WASHINGTON (AP) -- The U.S. Army Special Operations Command on Monday identified the five Army aviation special operations forces killed when their helicopter crashed in the Eastern Mediterranean over the weekend, calling each a "national treasure" whose loss cut deeply.
The military's European Command said the UH-60 helicopter went down during an air refueling mission as part of military training.
The five service members who died were Chief Warrant Officer 3 Stephen R. Dwyer, 38, of Clarksville, Tennessee; Chief Warrant Officer 2 Shane M. Barnes, 34, of Sacramento, California; Staff Sgt. Tanner W. Grone, 26, of Gorham, New Hampshire; Sgt. Andrew P. Southard, 27, of Apache Junction, Arizona; and Sgt. Cade M. Wolfe, 24, of Mankato, Minnesota. They were all part of the Army's 160th Special Operations Aviation Regiment based at Fort Campbell, Kentucky.
The commander of the Army Special Operations Command, Lt. Gen. Jonathan Braga, said the fallen soldiers "hail from rare patriotic families with deep military service ties that span multiple generations and formations."
"This is devastating news that reverberates across the entire Special Operations community," Braga said on Monday in a statement. "Every loss is tough, but in this case, service to the Nation is truly a family business and it's hard to express the amount of sorrow that we all feel right now."
The fallen soldiers were highly decorated, with multiple combat deployments in addition to responding to deployments with no notice, sent overseas to respond quickly to various national security needs.
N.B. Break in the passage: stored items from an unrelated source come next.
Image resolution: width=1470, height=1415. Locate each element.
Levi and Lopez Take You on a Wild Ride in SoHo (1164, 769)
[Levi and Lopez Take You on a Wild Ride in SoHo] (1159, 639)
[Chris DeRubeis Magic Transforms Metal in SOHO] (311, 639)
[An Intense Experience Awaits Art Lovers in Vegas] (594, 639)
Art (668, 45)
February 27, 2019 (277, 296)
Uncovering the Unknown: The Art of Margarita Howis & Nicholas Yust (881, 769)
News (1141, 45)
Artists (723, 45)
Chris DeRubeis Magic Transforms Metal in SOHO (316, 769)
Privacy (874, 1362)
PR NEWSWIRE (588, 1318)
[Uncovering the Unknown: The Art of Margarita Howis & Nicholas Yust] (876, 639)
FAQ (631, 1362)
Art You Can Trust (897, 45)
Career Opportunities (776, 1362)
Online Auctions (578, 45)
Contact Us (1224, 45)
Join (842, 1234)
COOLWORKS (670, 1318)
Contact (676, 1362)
Dwyer received his commission in 2009 from the U.S. Military Academy in West Point, New York. He served as an MH-60M pilot, mission planner and instructor pilot and deployed to Iraq and Afghanistan. He was called up multiple times on no-notice deployments to support national security objectives, the Army Special Operations Command said. His awards and decorations include the Bronze Star Medal, the Meritorious Service Medal and the Air Medal with Combat device among many others.
Barnes, also an MH-60M pilot, graduated from Gonzaga University in Spokane, Washington, in 2011. He was assigned to Korea and completed deployments to Afghanistan and Iraq. He was awarded the Distinguished Flying Cross with Valor device and the Air Medal with Combat device among other campaign awards.
Grone enlisted in the Army in 2017 as a UH-60 repairer. He served as a flight instructor and an MH-60M crew chief for the 160th. He deployed to Afghanistan and multiple times to Iraq, and awarded the Air Medal with Combat device, the Army Commendation Medal and the Army Achievement Medal with combat device among many other awards.
Grone's parents, Steve and Erica Grone, said of their son in a Facebook post that they were "beyond proud of what you became and believed in. Thank you for all these amazing years. Please watch over us. Love you and can't express how much you will be missed."
Southard enlisted in the Army in 2015 as a UH-60 repairer and served as an MH-60M crew chief. He was first assigned to Fort Bliss, Texas, upon completing advanced individual training, and he completed a 13-month rotation to Task Force Sinai in support of ongoing peacekeeping operations. He deployed to Afghanistan and was awarded two Army Commendation medals and an Army Achievement medal among other citations.
Wolfe enlisted in the Army in 2018 as a UH-60 repairer and served as an MH-60M crew chief. His awards and decorations include two Army Commendation medals and an Army Achievement medal.
This is the second fatal helicopter crash involving a unit based at Fort Campbell this year. In March, two HH-60 Black Hawk helicopters assigned to the 101st Airborne Division collided during a nighttime training flight, killing all nine soldiers aboard.
Fort Campbell is home to multiple Army aviation units. The 160th group has almost 3,000 soldiers and 200 aircraft assigned to it.
The U.S. has built up its force presence in the Eastern Mediterranean and the broader Middle East in response to Hamas' Oct. 7 attack on Israel. There are two carrier strike groups operating in the region, U.S. Air Force squadrons have received additional crews and warplanes, and U.S. special operations forces have been added to help Israel in efforts to rescue hostages taken into Gaza.